La matinée suivante vers Tozeur nous réserve une longue traversée rectiligne plein ouest à travers une sorte de salar pendant prés de 100 km : Chott El Jéride. Ici comme dans tout le Sud Tunisien, on a presque pas vu la pluie depuis 3 ans. Le sol de cette étendue uniformément plate est constituée d'une croûte de cristaux de sel épaisse et résistante qui repose sur une masse de boue argileuse et de sable plus ou moins aquifère. D'une exploitation d'extraction en son centre sortent quelques camions dont le chargement finira sur nos routes d'Europe aux premiers frimas mais qu'adviendra-t-il de cette région quand le lithium y sera au goût du jour ?






Le contraste est saisissant à notre bivouac du soir au beau milieu de l'oasis de Tozeur qui cache de somptueux portails de dar.





Commençons par la découverte de la palmeraie, elle est constituée d'un million de palmiers sur 4500 ha. La datte et ses dérivés constituent le produit phare de la ville comme dans tout le Sud tunisien. Alors nous avons tant à apprendre sur la phoeniciculture et la culture oasienne en général, nous nous rendons au très intéressant musée du palmier dattier avant de finir la journée par une paisible balade dans cette forêt.

Nous poursuivons le lendemain avec nos 5 kg de dattes à grignoter en traversant le Chott Er Rahim, faisant cap au nord ouest sur le djebel qui, bien qu'à 60 km, se dessine sur l'horizon.
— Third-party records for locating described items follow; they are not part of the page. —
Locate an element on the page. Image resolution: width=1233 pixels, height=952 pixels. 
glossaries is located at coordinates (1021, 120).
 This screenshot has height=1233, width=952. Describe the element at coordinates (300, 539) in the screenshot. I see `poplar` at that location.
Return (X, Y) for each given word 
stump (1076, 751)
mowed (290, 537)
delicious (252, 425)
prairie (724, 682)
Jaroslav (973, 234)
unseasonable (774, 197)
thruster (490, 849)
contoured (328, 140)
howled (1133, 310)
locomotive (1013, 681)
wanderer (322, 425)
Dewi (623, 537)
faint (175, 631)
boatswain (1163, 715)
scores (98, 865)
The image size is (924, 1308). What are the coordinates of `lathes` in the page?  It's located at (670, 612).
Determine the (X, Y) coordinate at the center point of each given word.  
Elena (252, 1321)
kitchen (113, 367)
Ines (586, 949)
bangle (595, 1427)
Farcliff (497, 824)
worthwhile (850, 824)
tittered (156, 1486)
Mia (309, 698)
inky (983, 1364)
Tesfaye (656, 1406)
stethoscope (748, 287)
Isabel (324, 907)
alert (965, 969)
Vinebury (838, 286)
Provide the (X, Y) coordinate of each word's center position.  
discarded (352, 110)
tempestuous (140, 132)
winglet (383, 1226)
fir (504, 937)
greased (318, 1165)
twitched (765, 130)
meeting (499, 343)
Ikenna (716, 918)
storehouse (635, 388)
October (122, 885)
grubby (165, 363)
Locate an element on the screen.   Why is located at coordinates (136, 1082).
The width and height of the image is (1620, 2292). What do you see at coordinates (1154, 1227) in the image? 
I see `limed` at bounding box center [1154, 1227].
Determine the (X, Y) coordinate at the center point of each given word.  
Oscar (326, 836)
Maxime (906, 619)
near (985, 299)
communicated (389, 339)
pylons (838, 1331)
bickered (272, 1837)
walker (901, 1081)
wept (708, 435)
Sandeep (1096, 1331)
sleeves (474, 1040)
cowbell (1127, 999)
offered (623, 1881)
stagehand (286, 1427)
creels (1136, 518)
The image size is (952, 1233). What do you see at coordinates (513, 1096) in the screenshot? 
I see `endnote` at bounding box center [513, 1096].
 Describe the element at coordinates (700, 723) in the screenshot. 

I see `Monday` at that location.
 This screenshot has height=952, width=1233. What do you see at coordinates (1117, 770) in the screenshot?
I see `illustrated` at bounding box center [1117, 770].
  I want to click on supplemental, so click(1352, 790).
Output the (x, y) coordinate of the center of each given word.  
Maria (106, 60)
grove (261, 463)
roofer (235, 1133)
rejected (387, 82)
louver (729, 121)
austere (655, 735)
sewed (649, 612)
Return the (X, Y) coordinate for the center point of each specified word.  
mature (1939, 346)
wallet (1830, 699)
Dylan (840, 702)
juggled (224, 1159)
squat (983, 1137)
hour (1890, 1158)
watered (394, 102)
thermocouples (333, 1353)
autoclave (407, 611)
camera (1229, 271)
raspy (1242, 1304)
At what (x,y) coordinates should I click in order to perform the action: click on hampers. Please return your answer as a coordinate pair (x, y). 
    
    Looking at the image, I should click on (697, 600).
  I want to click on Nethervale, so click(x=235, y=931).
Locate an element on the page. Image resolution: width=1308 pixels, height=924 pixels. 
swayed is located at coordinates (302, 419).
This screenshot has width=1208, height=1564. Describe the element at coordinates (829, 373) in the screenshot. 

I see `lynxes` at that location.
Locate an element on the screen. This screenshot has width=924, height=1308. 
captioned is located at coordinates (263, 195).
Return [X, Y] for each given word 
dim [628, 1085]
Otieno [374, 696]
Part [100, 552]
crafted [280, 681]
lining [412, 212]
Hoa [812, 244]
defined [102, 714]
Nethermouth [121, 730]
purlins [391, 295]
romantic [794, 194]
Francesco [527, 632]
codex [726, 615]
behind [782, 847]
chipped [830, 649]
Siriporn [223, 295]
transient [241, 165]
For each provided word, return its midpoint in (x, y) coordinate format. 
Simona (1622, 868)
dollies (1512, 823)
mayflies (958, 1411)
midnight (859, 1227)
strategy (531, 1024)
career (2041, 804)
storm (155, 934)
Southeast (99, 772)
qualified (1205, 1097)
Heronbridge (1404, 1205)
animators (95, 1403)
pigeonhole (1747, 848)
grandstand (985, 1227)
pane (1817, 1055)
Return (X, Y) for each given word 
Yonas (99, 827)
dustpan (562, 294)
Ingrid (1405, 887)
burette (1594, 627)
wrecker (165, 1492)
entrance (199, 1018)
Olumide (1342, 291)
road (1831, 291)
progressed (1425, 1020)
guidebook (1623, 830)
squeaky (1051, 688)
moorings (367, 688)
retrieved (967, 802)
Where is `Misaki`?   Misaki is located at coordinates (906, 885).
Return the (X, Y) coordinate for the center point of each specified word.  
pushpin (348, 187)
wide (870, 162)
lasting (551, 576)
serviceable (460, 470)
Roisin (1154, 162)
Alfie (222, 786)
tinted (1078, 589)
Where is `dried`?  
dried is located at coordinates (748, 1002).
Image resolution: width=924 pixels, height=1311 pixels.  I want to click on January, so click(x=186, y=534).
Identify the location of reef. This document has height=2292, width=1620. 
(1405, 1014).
Presque à la frontière algérienne il y a une passe dans la montagne à Tamerza et l'oasis est ici superbe pour une balade dans les canyons et les cascades de l'oued.










D'ici nous commençons notre remontée vers le Nord en traversant le bassin d'extraction du phosphate de Gafsa. Géographie plate de moins en moins saharienne, la végétation revient, et avec l'énorme urbanisme populaire, le retour des villes sales qui caractérisent dramatiquement le Nord du pays.

L'autre souci est de plus ou moins longer la frontière algérienne dans un climat d'insécurité prétendue et des forces armées plus présentes. A Mejan Bel Abès, nous sommes indésirables par la Garde Nationale, circulez ! Le bivouac devient plus difficile, nous nous retrouvons à Feriana pour une nuit très bruyante sous la surveillance du poste de police. Mais pour ce soir, à 800m, près de Kef, nous avons pris les devant en nous cachant avant la nuit dans les détours de chemins de montagne, non sans avoir été délogés une première fois par une patrouille zélée. Il y a aussi plein de gens débordant de gentillesse et d'hospitalité dans la campagne qui ont bien du mal à comprendre que nous n' avons besoin de rien.